[Records from a dataset]
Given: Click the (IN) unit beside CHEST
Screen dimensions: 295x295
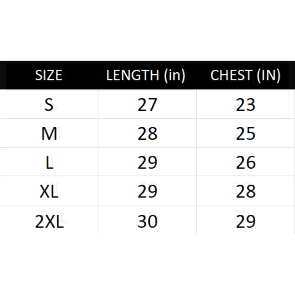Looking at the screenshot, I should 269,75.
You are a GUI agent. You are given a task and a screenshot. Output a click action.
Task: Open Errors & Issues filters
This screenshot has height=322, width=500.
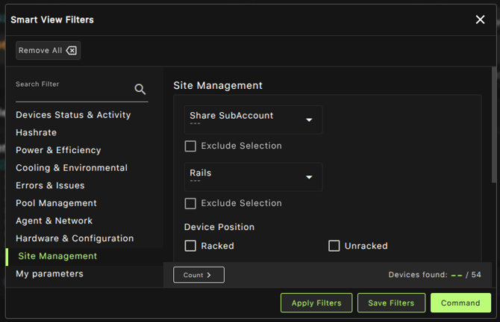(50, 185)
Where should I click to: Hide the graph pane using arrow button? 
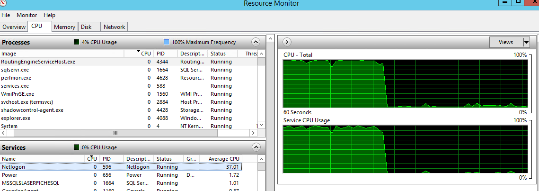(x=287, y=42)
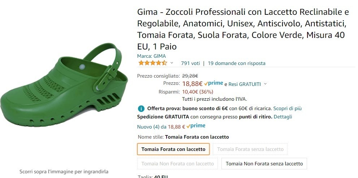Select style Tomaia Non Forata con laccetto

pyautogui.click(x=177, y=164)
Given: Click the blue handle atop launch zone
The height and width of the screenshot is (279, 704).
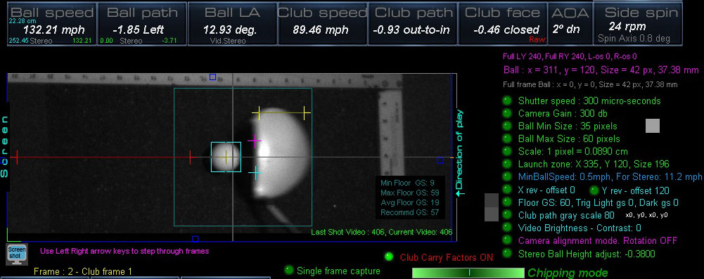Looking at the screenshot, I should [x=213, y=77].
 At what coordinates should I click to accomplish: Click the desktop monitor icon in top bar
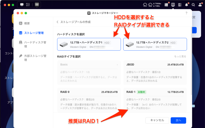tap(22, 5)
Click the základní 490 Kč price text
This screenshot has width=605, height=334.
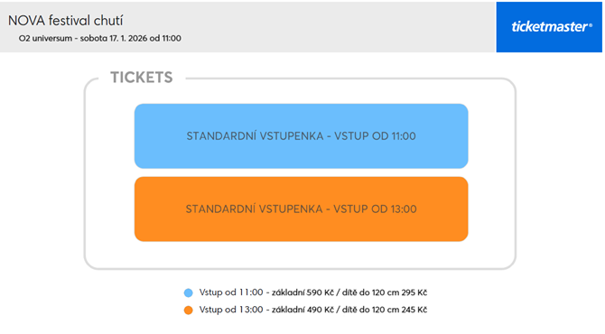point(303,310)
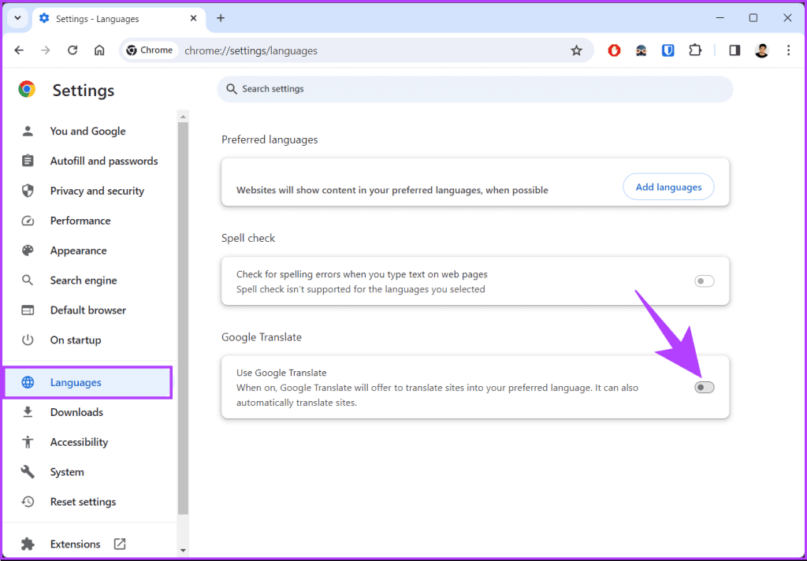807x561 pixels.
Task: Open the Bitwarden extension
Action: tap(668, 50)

...

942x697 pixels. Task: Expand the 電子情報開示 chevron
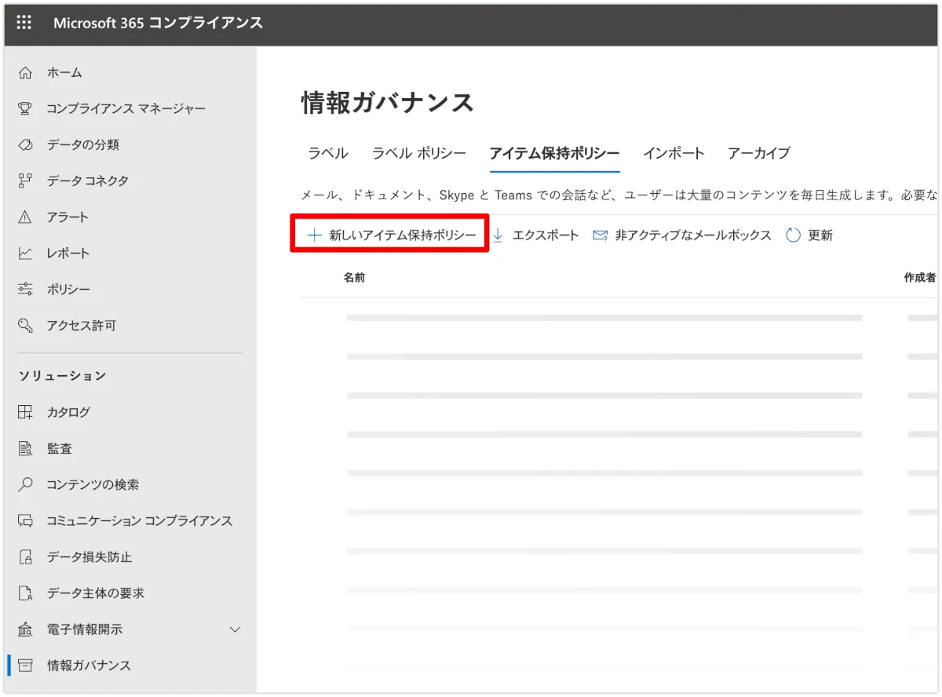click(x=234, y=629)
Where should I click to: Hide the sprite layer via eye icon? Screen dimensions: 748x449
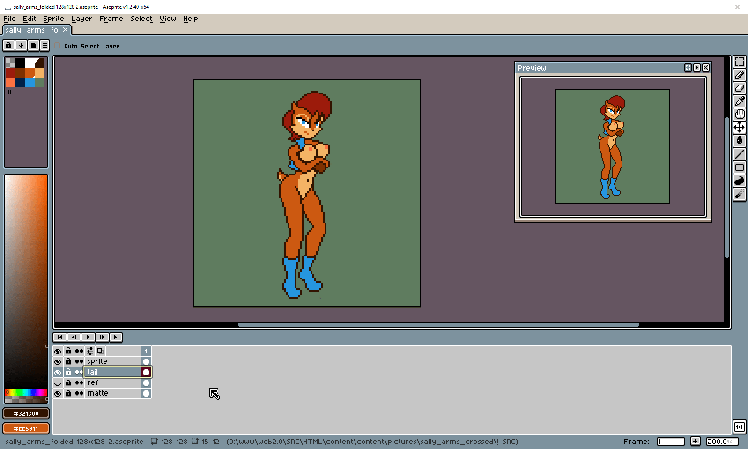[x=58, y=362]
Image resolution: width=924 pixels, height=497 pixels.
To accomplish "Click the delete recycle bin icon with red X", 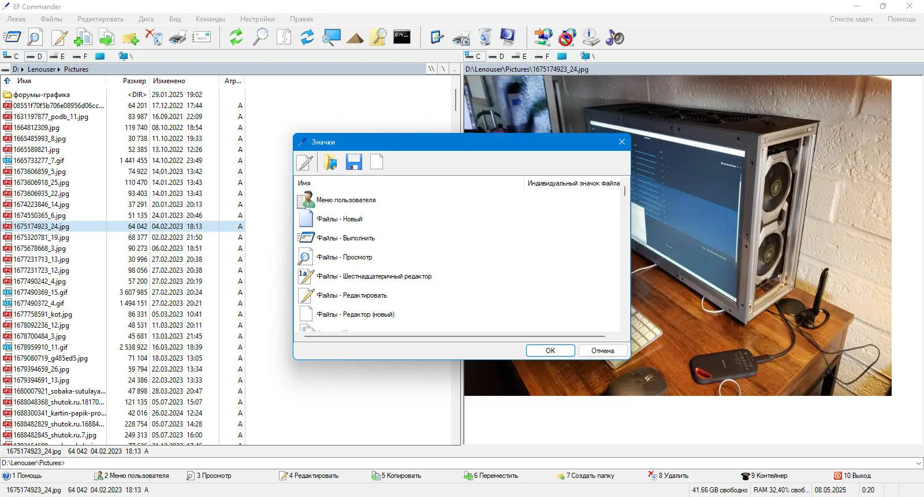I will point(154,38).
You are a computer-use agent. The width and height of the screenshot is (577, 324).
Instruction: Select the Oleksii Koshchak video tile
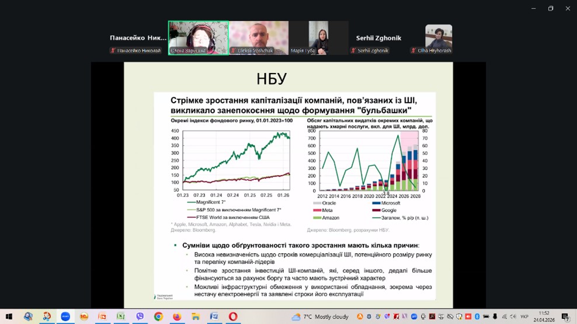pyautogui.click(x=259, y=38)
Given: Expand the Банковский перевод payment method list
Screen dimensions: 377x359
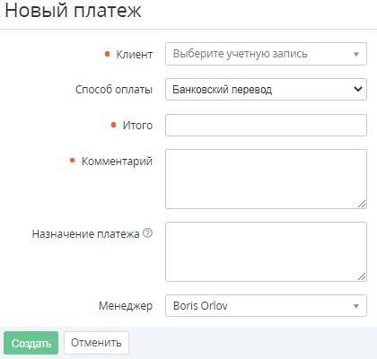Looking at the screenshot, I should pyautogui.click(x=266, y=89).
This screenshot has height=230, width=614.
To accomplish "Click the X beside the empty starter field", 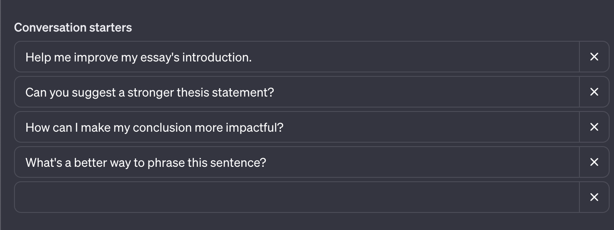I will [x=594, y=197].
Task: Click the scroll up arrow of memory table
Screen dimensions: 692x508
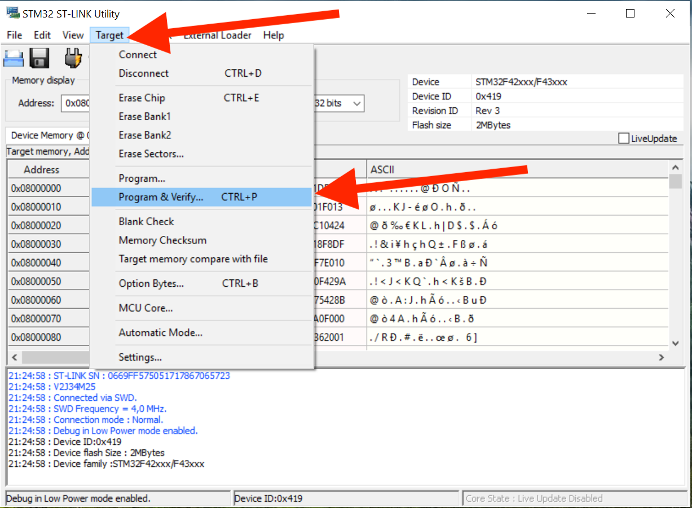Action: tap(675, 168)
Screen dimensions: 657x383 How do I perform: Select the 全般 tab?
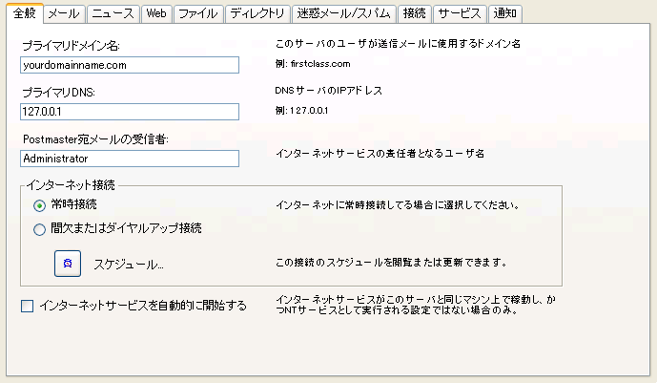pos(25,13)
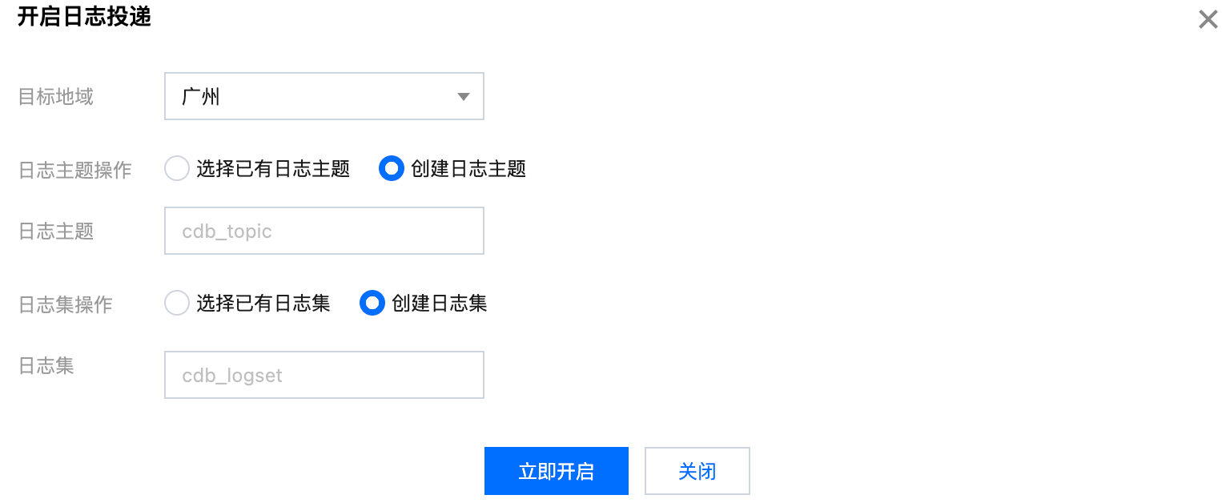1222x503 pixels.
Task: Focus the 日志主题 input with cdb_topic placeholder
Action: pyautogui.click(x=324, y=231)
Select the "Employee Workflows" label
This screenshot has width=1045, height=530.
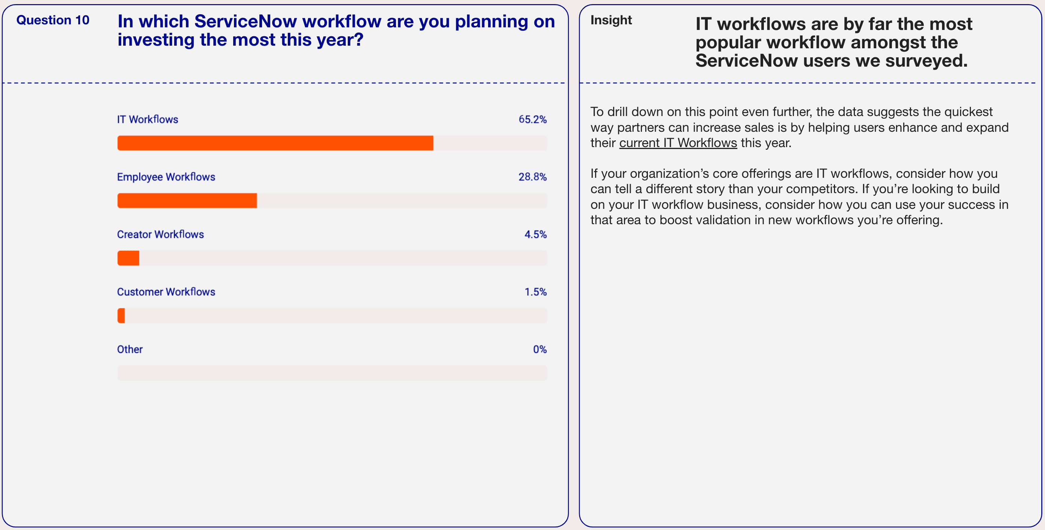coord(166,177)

...

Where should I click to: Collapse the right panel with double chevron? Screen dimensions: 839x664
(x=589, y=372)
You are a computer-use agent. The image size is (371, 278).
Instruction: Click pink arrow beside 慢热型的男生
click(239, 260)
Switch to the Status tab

Work required:
Looking at the records, state how many lines contain "agent" and write nothing besides that number.

Task output:
3